The mighty muscadine, a grape from Down East that produces superior juice, jelly and wine, did not get named the official state fruit of North Carolina for no reason. It’s powerful sweetness has long been exhilarating, and in recent times its rich antioxidants have been intriguing in the campaign to thwart cancer, heart disease and other ills.
And now young students just may be about to get a lesson in the mighty muscadine. There’s a bill in the General Assembly that would require schools to stock muscadine grape juice in cafeterias and vending machines. Wilkes County teacher Jeffrey Elmore is one of four primary N.C. House sponsors of the proposed legislation, HB 136.

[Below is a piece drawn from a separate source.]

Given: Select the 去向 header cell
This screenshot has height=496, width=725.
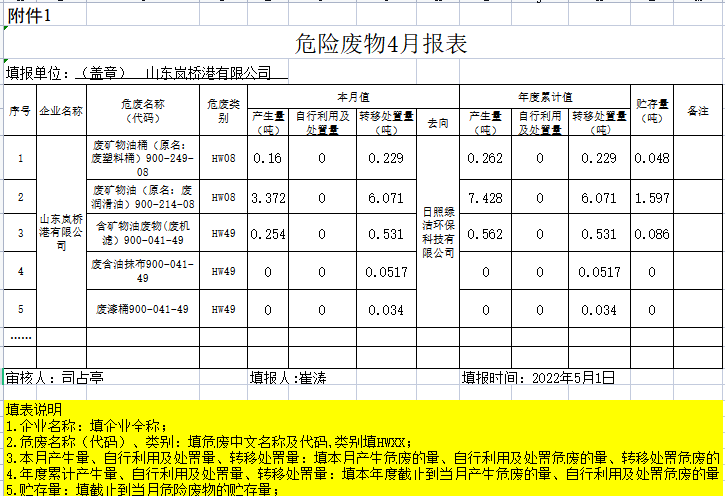Looking at the screenshot, I should click(x=438, y=123).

Muscadine juice is pricey and hard to find in stores. But if they can get it stocked in schools, I just might try to go back.
Every legislative session has these types of odd, quirky bills that leave some folks scratching their heads. But I think Elmore and company just might have something here.
Muscadine juice has a light, sweet, unique taste that separates it from Welch’s and the like. You may think that they add sugar to make it taste so good but they don’t.
But beyond the uncommon flavor, muscadines are “an emerging nutrition superstar,” according to M.D. News magazine. When bottled-water magnate Jerry W. Smith sought relief from high cholesterol, he liked muscadines so much that he put out a juice product and built a factory in Mocksville to produce dietary supplement products. Researchers at Wake Forest University are looking into the health benefits.
There are obvious reasons for pushing the mighty muscadine in North Carolina. The school muscadine juice bill’s lead sponsor is from Mocksville, by the way.
Normally I don’t go for using the government to push a business or product. But North Carolina and the rest of the South has something really good and beneficial here in the mighty muscadine, and that should be shared.
“When I mention them to friends and colleagues who grew up outside the South,” National Public Radio editor and native North Carolinian Tanya Ballard Brown reported a few years ago, “I’m often met with puzzled looks.”
“There’s a cultural bias in Florida against muscadines,” Tampa muscadine grower Tom Hughes told The Orlando Sentinel newspaper. “Southerners love the muscadines, but we’ve got such an influx of Northerners who are so used to Concord and other bunch grapes, they don’t know what to think of the muscadines.”
So if somehow they can get our school kids to liking and drinking muscadine juice, in a generation or two we just might give Welch’s up North a run for its money.